Sitting down to a formal meal with set courses involves taking time over the food – usually longer than the 20 minutes that the hypothalamus needs to register “enough”. It also enables children to learn the value of regularly spaced and nutritionally balanced meals. If slow-glucose-releasing foods are taken at regular intervals, energy is released rather than stored as fat.
Cafeteria-style feeding and fast food outlets put the onus of choice upon the child. Children tend to select items they either know or that taste good – too often foods with a high refined carbohydrate and fat content. Canteen meals also require the child to select the entire meal in advance, as opposed to deciding after the first course whether a second course is necessary.
An increasing number of families do not have sit-down meals. Many children start the school day without breakfast with low level of blood glucose.
The body’s natural reaction to low blood sugar is to compensate by increasing adrenaline output. Such a biochemical combination can affect attention, concentration and impulse control. In the long term, sharp swings in blood sugar levels increase irritability, fatigue and bouts of hyperactivity. Food, after all, is fuel for the brain as well as the body.”
Modern comforts such as central heating and transport mean that the amount of energy required is not the same as in former generations. Accounts of 7 course meals eaten by Darwin provide an example of this – but these feasts were consumed after walking from Chester to Shrewsbury – a very different consumption of energy from being driven to school.
Studies and research projects carried out in schools over the last 15 years have revealed a trend of decline in children’s physical skills,   with a recent pilot project indicating that the prevalence of immature motor skills is higher amongst children from disadvantaged homes. The projects have identified a link between immature motor skills and lower educational performance.

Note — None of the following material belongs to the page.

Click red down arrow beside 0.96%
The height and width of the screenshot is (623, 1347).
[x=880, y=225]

The good news from some of these school based projects is that introduction of a daily movement programme can help to improve motor skills with “poverty related levels of dysfunction seeing a positive impact with complete closure of the gap between children from disadvantaged and advantaged backgrounds in measures of neuromotor performance and visual perception”. The impact on visual perception is crucial because visual-perception is needed to support all written language tasks. In other words, physical skills affect more than simply physical coordination. The whole context of physical development and activity in the early years, matters.

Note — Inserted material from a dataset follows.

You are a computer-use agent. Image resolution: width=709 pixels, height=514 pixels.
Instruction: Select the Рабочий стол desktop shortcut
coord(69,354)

When looking at solutions to problems such as childhood obesity, it is tempting to reach for simple answers, but obesity develops in a much broader context with many other factors being involved. Causes may include genetic determination of metabolic rate, early feeding patterns, diet selection financial resources and emotional problems that influence eating habits, but solutions must be found in the context of changing lifestyles and adjusting the culture surrounding food and children’s opportunity to engage actively with the physical environment to the physical needs of a changing world, to balance the equation as well as the scales for future generations.
 Goddard Blythe SA, 2001. Table Manners for a Tubby Nation. TES. 9th March 2001.
 Fylan F & Grunfeld B, 2004. An evaluation of the pilot INPP movement programme in primary schools in the North Eastern Education and Library Board (NEELB), Northern Ireland. www.neelb
 Scottish Attainment Challenge – Physical Active Health Intervention. 2019. Local Education Authority Report.